Последние дни перед увольнением Рубцова вела себя по человечески объяснимо,  но по отношению к нашему  будущему - странно. Вместо того, чтобы каким-то образом организовать наши дальнейшие взаимодействия, перераспределив и узаконив  обязанности, обучив тем тонкостям дела, с которыми мы прежде не сталкивались, Люба впервые за все шесть лет работы в УУРЖ расслабилась - стала выходить на улицу в обеденный перерыв за продуктами, вовремя  возвращалась домой и вплотную занялась организацией своего «прощального»  банкета, на которую предполагалось пригласить ту часть управления, которые в конфликте с Марковой, стояли на ее стороне и слыли друзьями. Меня злили все эти приготовления, ее долгие переборы  возможного подарка, который бы ее устроил, вся эта мешающая основной работе и во многом опасная для  нашей дальнейшей судьбы суета, целиком свалившаяся на нашу голову. С другой стороны, мы Любу понимали, жалели и хотели поддержать ее перед уходом.

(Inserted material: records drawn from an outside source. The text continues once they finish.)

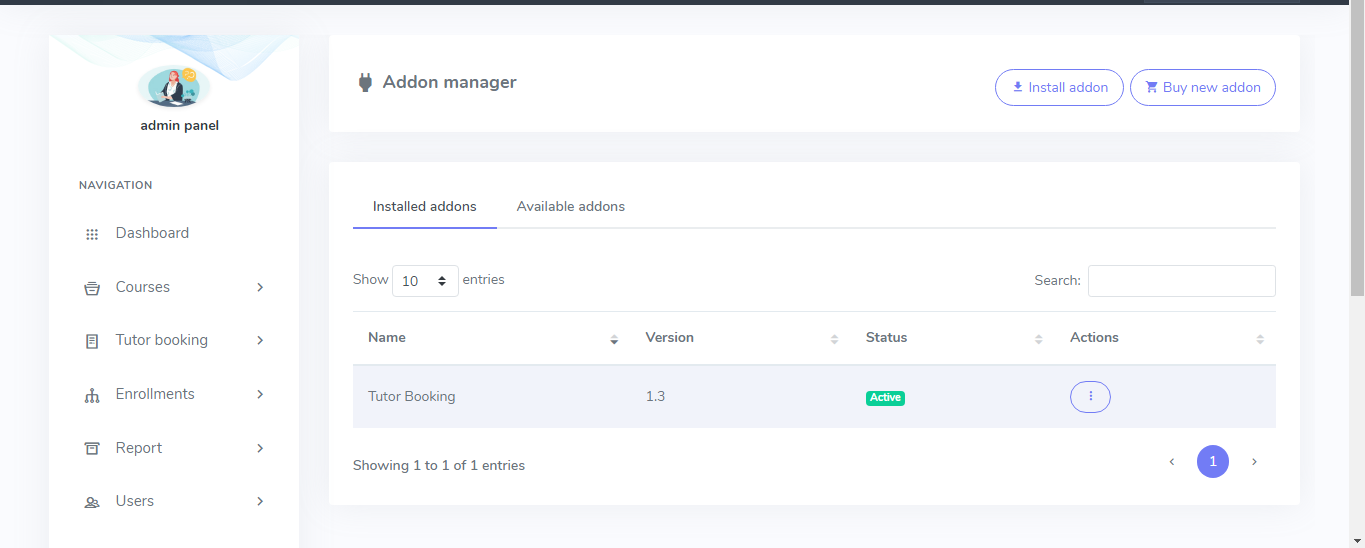Select the Installed addons tab
Image resolution: width=1365 pixels, height=548 pixels.
(424, 206)
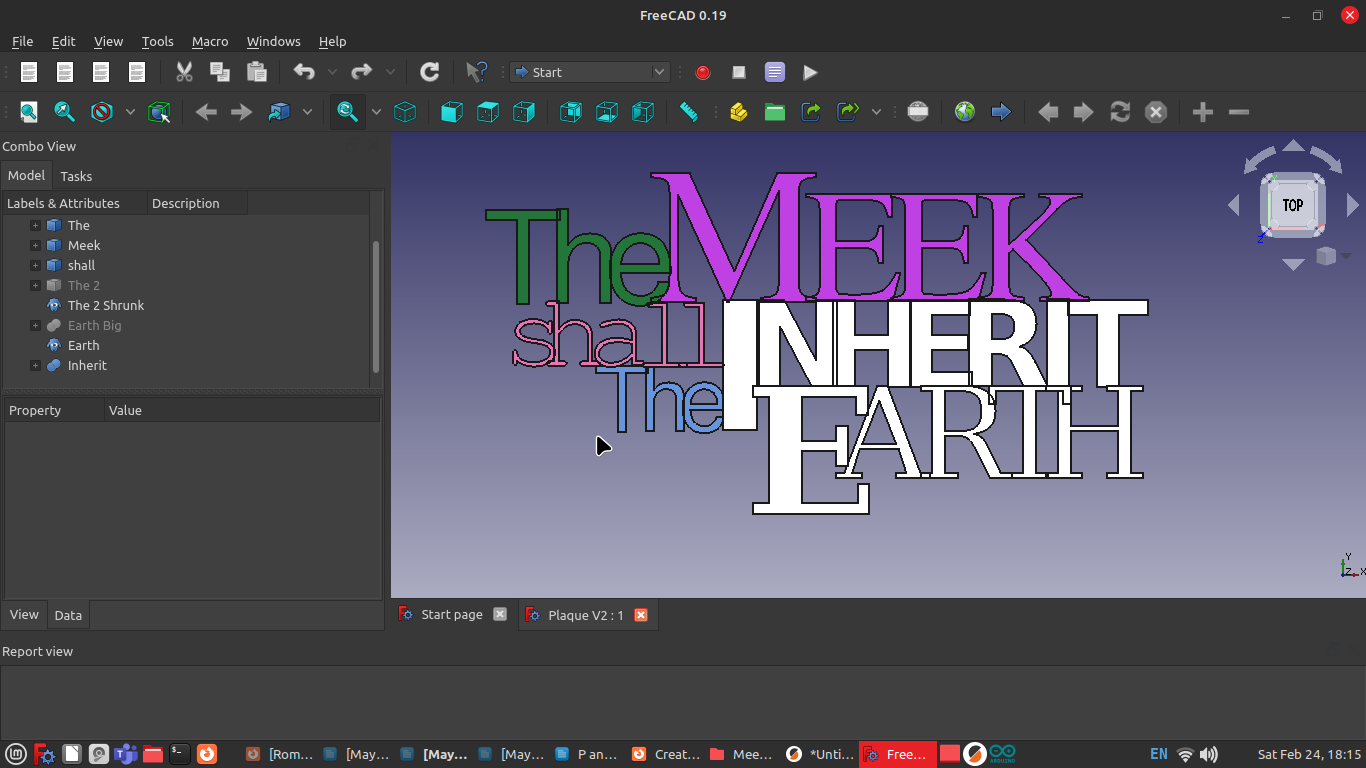
Task: Close the Plaque V2 document tab
Action: [641, 615]
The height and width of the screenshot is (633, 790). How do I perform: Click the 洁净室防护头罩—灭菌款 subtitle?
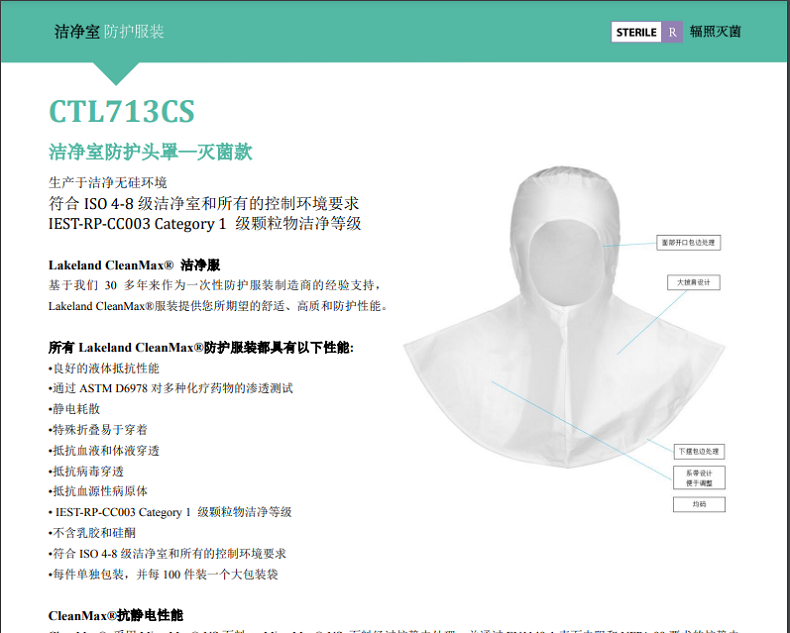click(150, 152)
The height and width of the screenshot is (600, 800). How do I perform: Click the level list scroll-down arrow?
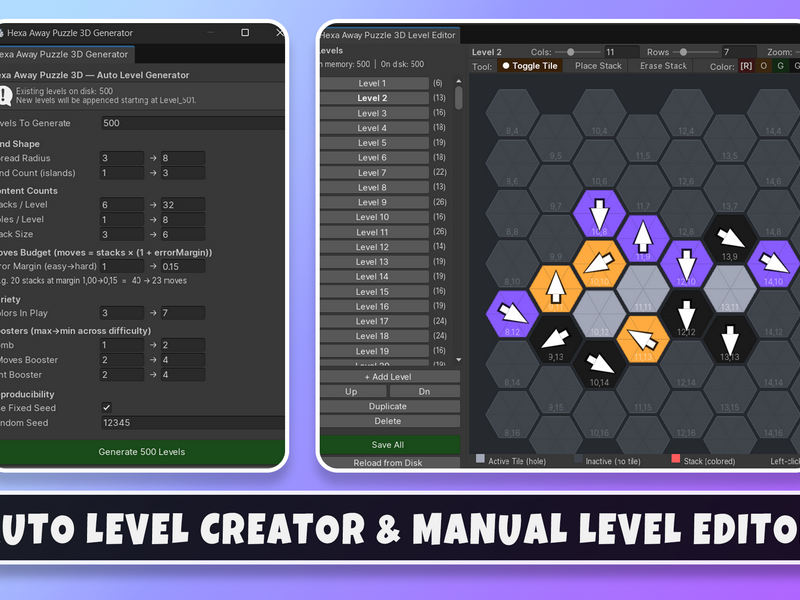tap(458, 359)
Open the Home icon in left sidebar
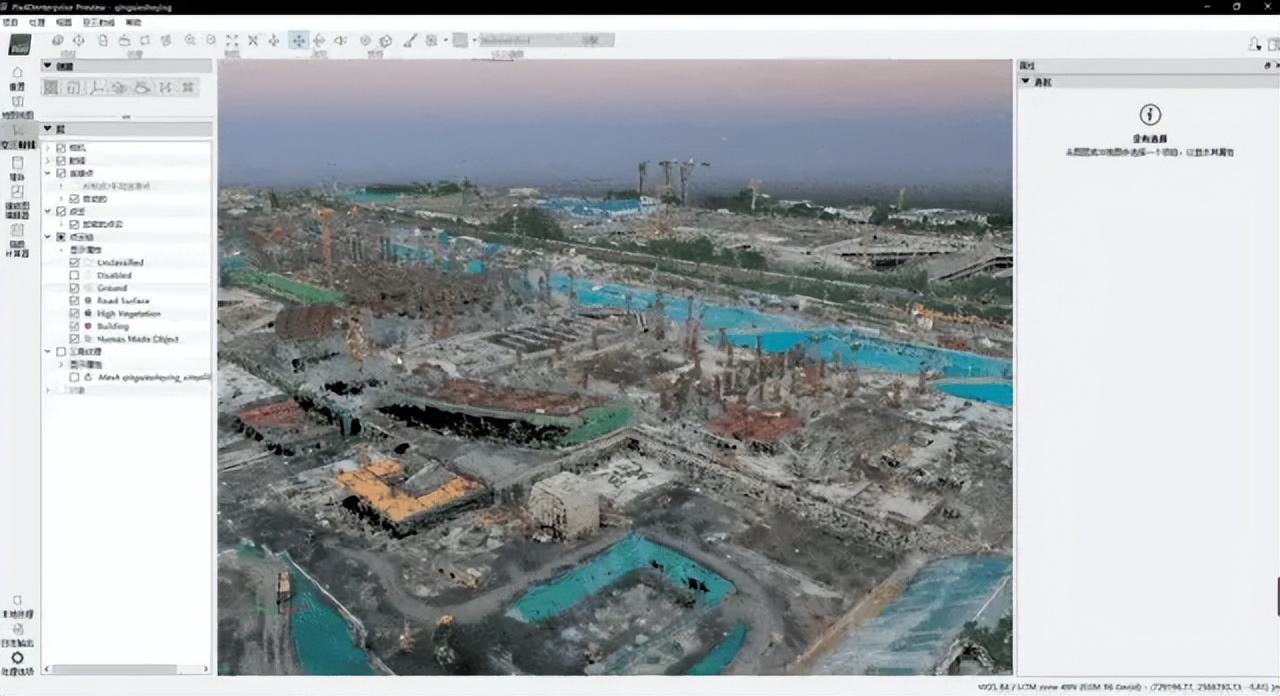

Прощальный банкет, проведенный в отсутствие Марковой, прошел «на ура»,  и мы остались одни. Маркова, давно зная о дате увольнения ее зама, в это время демонстративно пошла в очередной отпуск - не с кем было говорить о передаче дел,  никто толком не знал, что будет дальше. А письма граждан и запросы Жилищного  Комитета продолжали поступать в наш отдел, нужно было любыми способами  поддерживать работу этого непрерывно движущегося конвейера жалоб, кляуз и требований, ошибка в реагировании на каждое из которых всерьез грозила нам большими неприятностями - у Марковой всегда и во всем был виноват только исполнитель, независимо от его должности и опыта работы. Ситуация складывалась - не подарок.